(Dataset entries)
────────────────────

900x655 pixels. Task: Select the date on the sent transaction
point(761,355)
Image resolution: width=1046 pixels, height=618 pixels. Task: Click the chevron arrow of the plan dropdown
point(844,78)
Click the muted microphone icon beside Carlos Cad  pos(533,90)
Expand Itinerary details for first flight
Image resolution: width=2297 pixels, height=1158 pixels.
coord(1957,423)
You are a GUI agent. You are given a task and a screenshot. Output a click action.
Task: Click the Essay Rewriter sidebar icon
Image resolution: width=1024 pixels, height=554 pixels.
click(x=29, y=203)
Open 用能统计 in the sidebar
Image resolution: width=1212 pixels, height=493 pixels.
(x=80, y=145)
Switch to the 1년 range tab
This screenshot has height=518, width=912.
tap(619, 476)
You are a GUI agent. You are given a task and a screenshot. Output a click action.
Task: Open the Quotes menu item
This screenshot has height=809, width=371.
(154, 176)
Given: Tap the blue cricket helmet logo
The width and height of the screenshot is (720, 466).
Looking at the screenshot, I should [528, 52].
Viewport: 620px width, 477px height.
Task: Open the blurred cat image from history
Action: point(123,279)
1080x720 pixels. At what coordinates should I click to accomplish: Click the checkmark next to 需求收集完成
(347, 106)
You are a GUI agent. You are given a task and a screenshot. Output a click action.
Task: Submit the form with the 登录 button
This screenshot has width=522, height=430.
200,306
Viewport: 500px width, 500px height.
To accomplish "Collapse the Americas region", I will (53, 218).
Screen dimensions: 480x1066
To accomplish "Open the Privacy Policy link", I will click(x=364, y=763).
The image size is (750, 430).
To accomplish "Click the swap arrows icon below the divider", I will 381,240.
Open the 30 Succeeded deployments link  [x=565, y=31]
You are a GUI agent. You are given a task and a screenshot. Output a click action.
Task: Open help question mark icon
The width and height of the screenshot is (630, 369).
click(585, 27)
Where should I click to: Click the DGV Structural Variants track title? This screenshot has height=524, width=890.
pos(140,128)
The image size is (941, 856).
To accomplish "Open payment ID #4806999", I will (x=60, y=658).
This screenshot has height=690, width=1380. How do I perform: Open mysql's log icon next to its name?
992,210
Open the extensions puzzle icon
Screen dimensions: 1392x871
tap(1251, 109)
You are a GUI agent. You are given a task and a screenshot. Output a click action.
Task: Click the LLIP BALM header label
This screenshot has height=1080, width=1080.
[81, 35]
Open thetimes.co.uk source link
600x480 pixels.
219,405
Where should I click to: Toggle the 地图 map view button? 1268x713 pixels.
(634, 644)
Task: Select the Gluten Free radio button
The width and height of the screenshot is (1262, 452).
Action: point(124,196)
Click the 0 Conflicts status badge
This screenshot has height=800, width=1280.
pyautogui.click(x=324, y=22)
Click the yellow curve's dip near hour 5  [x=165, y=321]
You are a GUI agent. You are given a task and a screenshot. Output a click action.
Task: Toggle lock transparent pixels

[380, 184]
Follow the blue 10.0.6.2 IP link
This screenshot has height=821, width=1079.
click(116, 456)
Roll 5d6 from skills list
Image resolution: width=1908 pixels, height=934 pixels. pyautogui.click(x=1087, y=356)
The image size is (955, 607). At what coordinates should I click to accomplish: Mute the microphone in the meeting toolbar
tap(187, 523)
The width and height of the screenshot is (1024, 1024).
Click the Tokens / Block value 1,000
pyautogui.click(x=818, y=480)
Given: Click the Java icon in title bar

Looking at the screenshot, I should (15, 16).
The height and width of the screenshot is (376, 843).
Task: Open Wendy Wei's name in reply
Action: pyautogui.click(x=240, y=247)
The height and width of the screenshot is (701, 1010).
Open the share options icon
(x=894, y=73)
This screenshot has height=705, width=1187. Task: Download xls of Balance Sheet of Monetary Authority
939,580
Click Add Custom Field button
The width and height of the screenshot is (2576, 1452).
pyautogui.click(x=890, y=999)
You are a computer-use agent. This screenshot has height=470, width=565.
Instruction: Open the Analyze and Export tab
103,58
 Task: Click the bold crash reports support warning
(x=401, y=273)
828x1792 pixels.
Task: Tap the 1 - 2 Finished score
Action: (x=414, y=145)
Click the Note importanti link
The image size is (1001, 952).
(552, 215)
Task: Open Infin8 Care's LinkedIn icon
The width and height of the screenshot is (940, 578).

────────────────────

■ Assigned task ■
Transcribe the entries above, every line exactly as it reads.

■ Response to this task ■
900x655 pixels. Task: Select the date on the sent transaction
point(761,355)
Image resolution: width=1046 pixels, height=618 pixels. Task: Click the chevron arrow of the plan dropdown
point(844,78)
Click the muted microphone icon beside Carlos Cad  pos(533,90)
Expand Itinerary details for first flight
Image resolution: width=2297 pixels, height=1158 pixels.
coord(1957,423)
You are a GUI agent. You are given a task and a screenshot. Output a click action.
Task: Click the Essay Rewriter sidebar icon
Image resolution: width=1024 pixels, height=554 pixels.
click(x=29, y=203)
Open 用能统计 in the sidebar
Image resolution: width=1212 pixels, height=493 pixels.
(x=80, y=145)
Switch to the 1년 range tab
This screenshot has height=518, width=912.
tap(619, 476)
You are a GUI agent. You are given a task and a screenshot. Output a click action.
Task: Open the Quotes menu item
This screenshot has height=809, width=371.
(154, 176)
Given: Tap the blue cricket helmet logo
The width and height of the screenshot is (720, 466).
Looking at the screenshot, I should [528, 52].
Viewport: 620px width, 477px height.
Task: Open the blurred cat image from history
Action: point(123,279)
1080x720 pixels. At what coordinates should I click to accomplish: Click the checkmark next to 需求收集完成
(347, 106)
You are a GUI agent. You are given a task and a screenshot. Output a click action.
Task: Submit the form with the 登录 button
This screenshot has width=522, height=430.
200,306
Viewport: 500px width, 500px height.
To accomplish "Collapse the Americas region", I will (53, 218).
Screen dimensions: 480x1066
To accomplish "Open the Privacy Policy link", I will click(x=364, y=763).
The image size is (750, 430).
To accomplish "Click the swap arrows icon below the divider", I will 381,240.
Open the 30 Succeeded deployments link  [x=565, y=31]
You are a GUI agent. You are given a task and a screenshot. Output a click action.
Task: Open help question mark icon
The width and height of the screenshot is (630, 369).
click(585, 27)
Where should I click to: Click the DGV Structural Variants track title? This screenshot has height=524, width=890.
pos(140,128)
The image size is (941, 856).
To accomplish "Open payment ID #4806999", I will (x=60, y=658).
This screenshot has height=690, width=1380. How do I perform: Open mysql's log icon next to its name?
992,210
Open the extensions puzzle icon
Screen dimensions: 1392x871
tap(1251, 109)
You are a GUI agent. You are given a task and a screenshot. Output a click action.
Task: Click the LLIP BALM header label
This screenshot has height=1080, width=1080.
[81, 35]
Open thetimes.co.uk source link
600x480 pixels.
219,405
Where should I click to: Toggle the 地图 map view button? 1268x713 pixels.
(634, 644)
Task: Select the Gluten Free radio button
The width and height of the screenshot is (1262, 452).
Action: point(124,196)
Click the 0 Conflicts status badge
This screenshot has height=800, width=1280.
pyautogui.click(x=324, y=22)
Click the yellow curve's dip near hour 5  [x=165, y=321]
You are a GUI agent. You are given a task and a screenshot. Output a click action.
Task: Toggle lock transparent pixels

[380, 184]
Follow the blue 10.0.6.2 IP link
This screenshot has height=821, width=1079.
click(116, 456)
Roll 5d6 from skills list
Image resolution: width=1908 pixels, height=934 pixels. pyautogui.click(x=1087, y=356)
The image size is (955, 607). At what coordinates should I click to accomplish: Mute the microphone in the meeting toolbar
tap(187, 523)
The width and height of the screenshot is (1024, 1024).
Click the Tokens / Block value 1,000
pyautogui.click(x=818, y=480)
Given: Click the Java icon in title bar

Looking at the screenshot, I should (15, 16).
The height and width of the screenshot is (376, 843).
Task: Open Wendy Wei's name in reply
Action: pyautogui.click(x=240, y=247)
The height and width of the screenshot is (701, 1010).
Open the share options icon
(x=894, y=73)
This screenshot has height=705, width=1187. Task: Download xls of Balance Sheet of Monetary Authority
939,580
Click Add Custom Field button
The width and height of the screenshot is (2576, 1452).
pyautogui.click(x=890, y=999)
You are a computer-use agent. This screenshot has height=470, width=565.
Instruction: Open the Analyze and Export tab
103,58
 Task: Click the bold crash reports support warning
(x=401, y=273)
828x1792 pixels.
Task: Tap the 1 - 2 Finished score
Action: (x=414, y=145)
Click the Note importanti link
The image size is (1001, 952).
(552, 215)
Task: Open Infin8 Care's LinkedIn icon
The width and height of the screenshot is (940, 578).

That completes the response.